Dieu donc délivre l’homme du mal et de la tribulation, en transformant tribulation et mal en bien ; et c’est là le signe d’une sagesse consommée, puisqu’en effet il appartient au sage d’ordonner le mal au bien. Dieu y parvient, en donnant à l’homme la grâce d’être patient dans ses tribulations. Les autres vertus se servent des biens, mais la patience est seule à tirer profit des maux ; eux seuls donc la rendent nécessaire. C’est pourquoi sa nécessité apparaît seulement au milieu des maux, c’est-à-dire dans les adversités. Nous lisons en effet dans les Proverbes (19, 11) : La sagesse d’un homme, vous la reconnaîtrez à sa patience, qui lui fait ordonner le mal au bien.

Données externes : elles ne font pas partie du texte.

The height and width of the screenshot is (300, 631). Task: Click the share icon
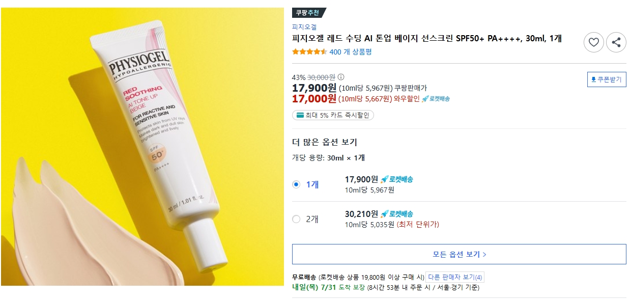(x=616, y=42)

93. – C’est pourquoi l’Esprit-Saint nous fait adresser cette demande au Père, par le don de la sagesse. Grâce à ce don, nous parvenons à la béatitude, à laquelle nous ordonne la paix. La patience, en effet, nous assure la paix dans l’adversité comme dans la prospérité. C’est pourquoi les pacifiques sont appelés fils de Dieu. Ils sont, en effet, semblables à Dieu. À eux, comme à Dieu, rien ne peut nuire, ni la prospérité, ni l’adversité. Bienheureux donc les pacifiques, ils seront appelés fils de Dieu (Mt., 5, 9).

94. – Le mot Amen est la réaffirmation générale des sept demandes de l’Oraison dominicale.